>> BEGIN Page excerpt

# Minolta maxxum 400si



## babechik232 (Jan 19, 2012)

What do you know about the Minolta maxxum? I just bought one for a b&w photography class and I want to know what you all think of the camera. Is it a good camera for a beginner? Is it a good camera in general? I want to continue using it after I finish the class.


----------



## ann (Jan 19, 2012)

Minolta made nice cameras, they are no longer in business; however Sony now owns the company and people are using the older lens on sony digital cameras.


----------



## bogeyguy (Jan 19, 2012)

Can you find B&W film???


----------



## dxqcanada (Jan 20, 2012)

The Maxxum 400si is not a bad camera.
It has Manual and Auto exposure.
It depends on what you mean by "good.


----------



## artatlarge (Jan 22, 2012)

I've used Minolta Maxxums since the mid-1980's, and they are indeed good cameras.  Some of course have more professional features or qualities, but you won't find a bad one in the bunch.  My experience has shown that the metering system is pretty accurate, within 1/3 of a stop compared to a Gossen Luna-Pro meter.  The autofocus is accurate and reasonably fast, and all of my Maxxums have been solid and reliable.  
One of the best things about them now are that they are readily available at good prices, as are most of the accessories and many of the aftermarket lenses.  One nice feature is that you can use any Maxxum-mount lens in any Maxxum camera.  If you want to upgrade in the future, you could buy a more advanced Maxxum for well under $100.


----------



## artatlarge (Jan 22, 2012)

eBay.  There's a lot of B&W film there.


----------



## babechik232 (Jan 31, 2012)

Hey! Thanks for the reply's but I've got another really Important question. I went out and snapped some photos and realized that I have no idea how to read my light meter or if it even has one! So I'm praying that the pictures turn out okay. But if you have any idea what im looking for please help me!


----------

>> END Page excerpt
>> BEGIN Extracted material

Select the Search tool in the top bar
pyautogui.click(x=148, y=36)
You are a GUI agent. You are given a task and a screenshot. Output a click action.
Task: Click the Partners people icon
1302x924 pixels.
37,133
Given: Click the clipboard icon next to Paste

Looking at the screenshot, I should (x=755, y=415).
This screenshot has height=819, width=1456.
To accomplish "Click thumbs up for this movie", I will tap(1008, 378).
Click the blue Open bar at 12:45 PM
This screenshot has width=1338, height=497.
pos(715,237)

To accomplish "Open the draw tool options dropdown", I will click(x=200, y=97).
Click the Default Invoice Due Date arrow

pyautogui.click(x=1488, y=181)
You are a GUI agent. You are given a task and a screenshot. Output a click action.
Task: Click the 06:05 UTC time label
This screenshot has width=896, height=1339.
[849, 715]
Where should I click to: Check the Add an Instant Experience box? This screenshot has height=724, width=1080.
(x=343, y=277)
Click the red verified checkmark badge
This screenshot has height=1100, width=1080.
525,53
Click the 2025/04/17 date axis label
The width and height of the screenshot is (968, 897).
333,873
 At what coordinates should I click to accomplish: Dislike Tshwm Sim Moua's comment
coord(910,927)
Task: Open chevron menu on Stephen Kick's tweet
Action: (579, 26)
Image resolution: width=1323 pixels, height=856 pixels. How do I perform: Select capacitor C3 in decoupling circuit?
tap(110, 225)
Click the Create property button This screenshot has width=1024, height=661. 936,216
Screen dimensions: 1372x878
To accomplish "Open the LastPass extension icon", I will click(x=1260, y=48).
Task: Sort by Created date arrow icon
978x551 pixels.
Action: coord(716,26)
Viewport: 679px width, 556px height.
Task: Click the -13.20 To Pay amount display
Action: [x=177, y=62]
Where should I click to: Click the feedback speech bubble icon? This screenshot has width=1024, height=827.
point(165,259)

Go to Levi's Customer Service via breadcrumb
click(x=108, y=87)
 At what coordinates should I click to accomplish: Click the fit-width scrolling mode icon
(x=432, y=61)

>> END Extracted material

=== Work to do ===
From the Minolta Maxxum 400si thread, return the passage between "One of the best" and "well under $100.", inclusive.

=== Response below ===
One of the best things about them now are that they are readily available at good prices, as are most of the accessories and many of the aftermarket lenses.  One nice feature is that you can use any Maxxum-mount lens in any Maxxum camera.  If you want to upgrade in the future, you could buy a more advanced Maxxum for well under $100.